1975 war die psychiatrische Versorgung in Mülheim schlichtweg unzureichend. Lediglich zwei niedergelassene Psychiater kümmerten sich um die Patienten. Akutfälle wurden in die Krankenhäuser nach Ratingen oder Essen überwiesen. Chronisch Kranke kamen in eines der zehn Landeskrankenhäuser des Landschaftsverbandes Rheinland. Die Mülheimer Langzeitpatienten kamen in die Großklinik Bedburg-Hau am Niederrhein.

Dort lebten noch zu Beginn der achtziger Jahre 3.000 Patienten unter unwürdigen Bedingungen. Von einer Intimsphäre konnte in den Krankensälen keine Rede sein; wohnen, arbeiten und Freizeit – alles nur im Klinikbereich; an eine persönliche Betreuung war nicht zu denken. Die Patienten blieben dort meist auf Lebenszeit. Ziel war die zentralisierte Versorgung in einem geschützten Rahmen außerhalb der Gesellschaft. Die Sorge lag in den Händen der Wohlfahrtspflege. Städte und Gemeinden fühlten sich für psychisch kranke Mitbürger nicht verantwortlich. Ein Konzept der Jahrhundertwende, das durch neue medizinische und therapeutische Erkenntnisse längst überholt war.

Dieser Zustand resultierte aus einem Jahrzehnte währenden Verdrängungsprozeß nach dem Ende des Naziregimes und dessen verbrecherischem Umgang mit seelisch Kranken und geistig Behinderten. Im Rahmen der nationalsozialistischen “Euthanasie” waren fast 100.000 psychisch kranke Menschen ermordet worden.

Während benachbarte Länder nach dem Zweiten Weltkrieg ihre kommunale Gesundheitsfürsorge weiterentwickelten, verharrte man in Deutschland bei der Behandlung von psychisch Kranken auf dem Stand der zwanziger Jahre.
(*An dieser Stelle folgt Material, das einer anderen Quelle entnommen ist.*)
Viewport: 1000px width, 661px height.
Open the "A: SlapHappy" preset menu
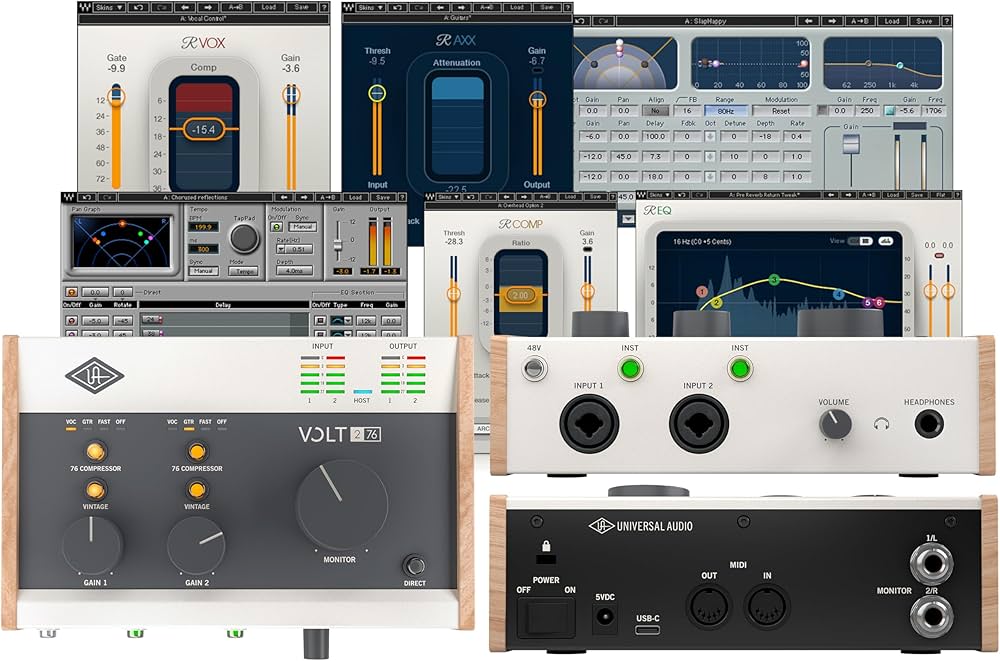click(705, 20)
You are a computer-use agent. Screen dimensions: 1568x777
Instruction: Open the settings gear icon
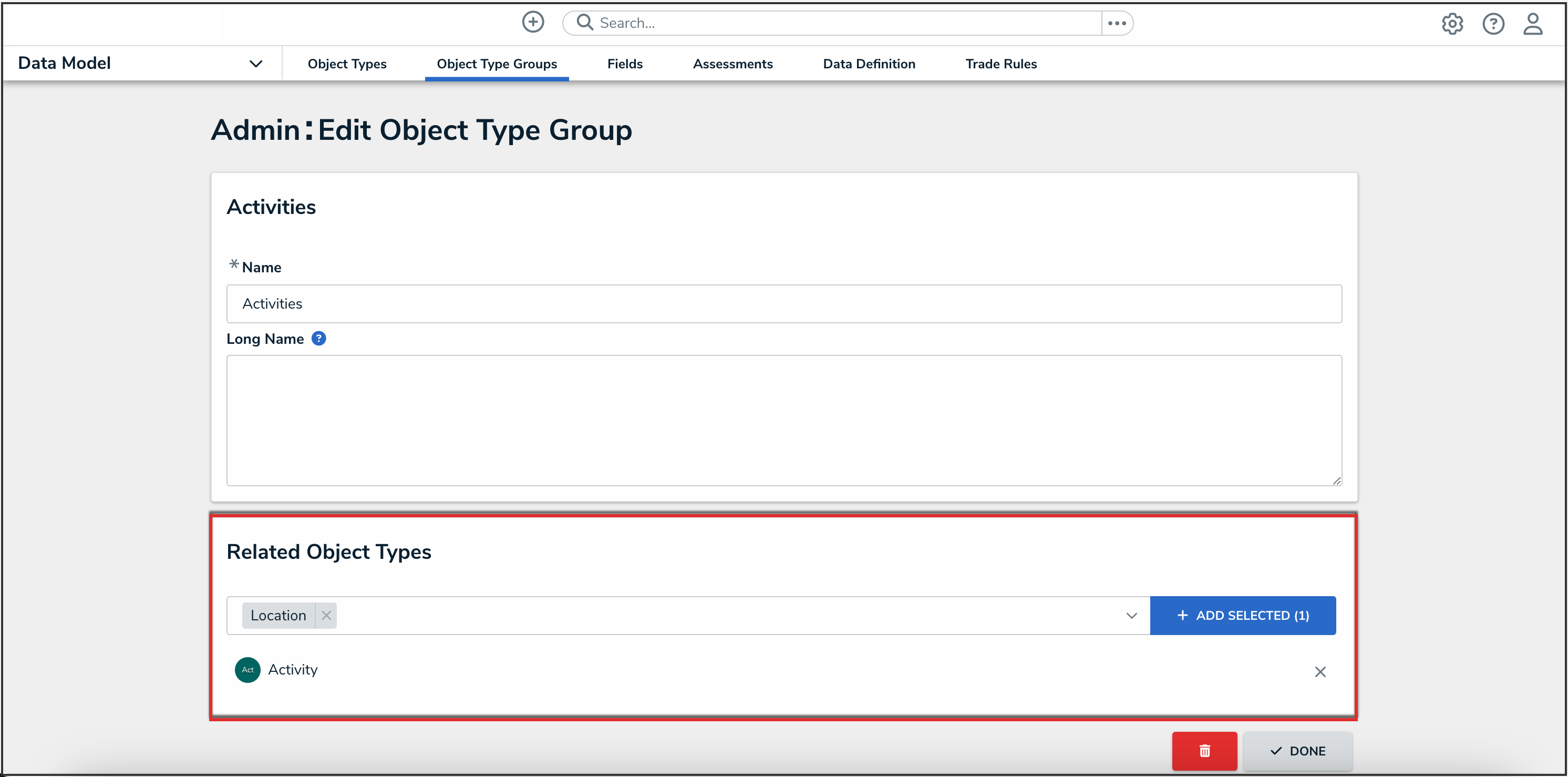pyautogui.click(x=1452, y=24)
Die Unterversorgung in Mülheim zu Beginn der siebziger Jahre bildete da keine Ausnahme.

 

In guten wie in schlechten Zeiten – das gemeindenahe Konzept

In dieser stagnierenden Situation erscheint 1975 die “Psychiatrieenquete”. Sie beschreibt die Lage der Psychiatrie in Deutschland und ist auf das Drängen einiger weniger Politiker und Fachleute von einer Sachverständigenkommission verfaßt worden. Der Bericht hält die katastrophalen Bedingungen fest und formuliert Grundprinzipien für eine Reform: Die stationären Betten der Großkliniken sollen abgebaut, ein sich ergänzendes ambulantes und stationäres Versorgungsnetz in den Gemeinden aufgebaut werden. Die Angebote haben sich dabei an den Bedürfnissen der Patienten zu orientieren. Damit verlagert sich die Verantwortung von den Landschaftsverbänden auf die einzelnen Kommunen.

Der Begriff der “Gemeindepsychiatrie” war geboren. In den kommenden Jahrzehnten sollte sich die Situation für die Betroffenen entscheidend – wenn auch schleppend – positiv verändern: Integration statt Isolation, individuelle Betreuung statt anonymer Behandlung, Förderung statt Vollversorgung.

Nicht nur gesunden und körperlich kranken Mitbürgern, sondern auch psychisch Kranken einen Platz in der Gemeinde zu geben, das ist der tiefere Sinn des Begriffes “Gemeindepsychiatrie”.

 

Mülheim an der Ruhr – ein Konzept wird Wirklichkeit.

Wohnen, Arbeiten, Beratung, Behandlung und soziale Kontakte – diese Lebensbereiche sind bei einer wirksamen gemeindenahen Versorgung abzudecken, und zwar vor Ort. Dann haben die kranken Mitbürger die größten Heilungschancen.

Idealerweise ergänzen sich die Einrichtungen. Ziel aller Beteiligten ist, die größtmögliche Selbständigkeit jedes einzelnen Patienten zu erreichen – beruflich und privat. Insofern versteht sich das gesamte komplementäre System als Hilfe zur Selbsthilfe.

 

Allgemeines

Das gemeindepsychiatrische Netz ist geknüpft, aber es hat noch zu weite Maschen.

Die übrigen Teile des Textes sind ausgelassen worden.